Justiça federal concede PIS a morador de rua que não preenchia nenhum requisito

Mariana Ghirello

Um homem de 59 anos que vive em um abrigo para pessoas em situação de rua, na zona oeste de São Paulo, conseguiu na Justiça o direito de receber o PIS (Programa de Integração Social), benefício destinado aos que trabalharam na iniciativa privada. A juíza federal Simone Bezerra Karagulian, do Juizado Especial Federal Cível de São Paulo, concedeu o valor de R$ 4 mil, mesmo que ele não tenha preenchido nenhum dos requisitos exigidos em lei.

Ele entrou com pedido para obter o benefício na conta do PIS já que não tinha onde morar e nem condições de se sustentar. Ele havia perdido sua carteira de trabalho e não atendia às condições previstas no parágrafo 1°, do artigo 4° da Lei Complementar 26/75. A lei permite a concessão em casos de “casamento, aposentadoria, transferência para a reserva remunerada, reforma ou invalidez do titular da conta individual”.

A juíza, ao decidir em favor do homem, aplicou o entendimento menos restritivo e optou por “salvaguardar o cidadão”, em detrimento das condições impostas pela lei. Na sentença, ela afirma que no caso “é notória a ameaça à dignidade da pessoa humana”.

Karagulian concedeu ao homem o direito de resgatar o benefício do tempo em que trabalhou no setor da indústria, que hoje soma R$ 4 mil. “Entendo que a procedência do pedido é medida de rigor, ante a recusa da CEF em proceder a liberação do saldo do PIS do autor, para que ele possa com os recursos ali depositados prover sua subsistência”, diz a decisão.

Julgamento célere
Apesar de não haver a obrigação da contratação de um advogado, o morador foi assistido pela Defensoria Pública da União, no GT-Rua (Grupo de Trabalho para Atendimento Jurídico à População em Situação de Rua). O defensor Fábio Quaresma explica que como o homem não tinha mais sua carteira de trabalho foi necessário pedir um extrato da conta do PIS à Caixa Econômica Federal.

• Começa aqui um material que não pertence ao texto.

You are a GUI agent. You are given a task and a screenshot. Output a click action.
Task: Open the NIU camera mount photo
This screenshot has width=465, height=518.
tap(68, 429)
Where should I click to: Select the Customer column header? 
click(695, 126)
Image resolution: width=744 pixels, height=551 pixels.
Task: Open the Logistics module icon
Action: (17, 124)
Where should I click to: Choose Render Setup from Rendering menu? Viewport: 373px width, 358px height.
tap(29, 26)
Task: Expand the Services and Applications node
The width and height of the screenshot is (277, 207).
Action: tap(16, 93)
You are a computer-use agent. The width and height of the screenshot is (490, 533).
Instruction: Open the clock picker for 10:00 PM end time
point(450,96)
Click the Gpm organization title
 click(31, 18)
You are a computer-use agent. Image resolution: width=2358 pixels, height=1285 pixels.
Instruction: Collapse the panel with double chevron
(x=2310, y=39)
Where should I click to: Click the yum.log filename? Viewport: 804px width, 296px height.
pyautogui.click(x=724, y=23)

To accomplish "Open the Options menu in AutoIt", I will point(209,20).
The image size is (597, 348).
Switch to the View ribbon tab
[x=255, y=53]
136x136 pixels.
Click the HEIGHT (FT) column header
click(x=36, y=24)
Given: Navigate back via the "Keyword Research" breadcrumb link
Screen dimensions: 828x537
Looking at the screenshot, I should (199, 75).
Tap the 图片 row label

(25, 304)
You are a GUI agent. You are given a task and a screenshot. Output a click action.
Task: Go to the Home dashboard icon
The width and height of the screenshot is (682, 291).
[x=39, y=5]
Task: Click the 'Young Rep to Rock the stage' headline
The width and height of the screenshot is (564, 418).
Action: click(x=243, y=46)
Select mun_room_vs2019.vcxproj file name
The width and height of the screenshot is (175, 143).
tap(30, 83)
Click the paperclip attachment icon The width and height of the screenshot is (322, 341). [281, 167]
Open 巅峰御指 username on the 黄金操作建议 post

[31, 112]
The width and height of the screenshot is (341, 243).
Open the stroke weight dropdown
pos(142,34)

“A pessoa vai morar na rua porque há algum problema familiar, de ausência de política pública ou problemas com drogas. Mas, ela já trabalhou com CLT, tendo em algum momento contribuído com Fundo de Garantia e PIS”, destaca Quaresma.

A ação foi ajuizada no dia 7 de fevereiro deste ano e em 40 dias teve uma sentença. Segundo Quaresma, processos semelhantes podem levar até um ano para serem apreciados, pois “o volume do Juizado está tão grande que está perdendo sua eficiência”. O defensor afirma que, pelo fato de haver um convênio entre o Centro Franciscano e as defensorias da União e estadual, os processos deverão tramitar mais rapidamente.

Quaresma explica que as pessoas em situação de rua são “extremamente vulneráveis”, e nestes casos é preciso observar garantia da dignidade da pessoa humana. “Se não fosse morador de rua talvez não tivesse conseguido”, finaliza.